Climate change impacts the temperature and acidity of the oceans, seas and lakes through the air-water interface. Worldwide patterns of the sea surface temperature (SST) can be monitored using spaceborne observations of the 4 \mum wavebands during nighttime since July 2002 by Aqua-MODIS. Despite the spatial collection, most studies examine the part of the time-series as lineplots. This research proposes to decipher the 18-year-old SST trends, from July 2002 to December 2020, by focusing on the spatiotemporal detections of the SST anomalies, in order to decompose, hindcast and forecast the time-series.
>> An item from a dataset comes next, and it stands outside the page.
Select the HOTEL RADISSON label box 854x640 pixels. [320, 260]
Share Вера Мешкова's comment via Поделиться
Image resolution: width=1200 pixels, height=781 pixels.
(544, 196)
An array of >200 Level-3 SST4 global maps was subject to the Reed-Xiaoli Anomaly Detector, then high, moderate and low anomaly areas were decomposed (seasonal effect removal) and modelled using state space smoothing. Southern Newfoundland and Eastern Hokkaido were representatives of ice-free high anomalies, while the Philippine Sea and Northern Canary were identified as moderately and slightly anomalous, respectively. The modelling accuracy was very satisfactory for both western boundary currents, and excellent for less anomalous regions. The global analysis better fitted with the anomalous Southern Newfoundland than the other regions, indicating an overall rapid increase in SST.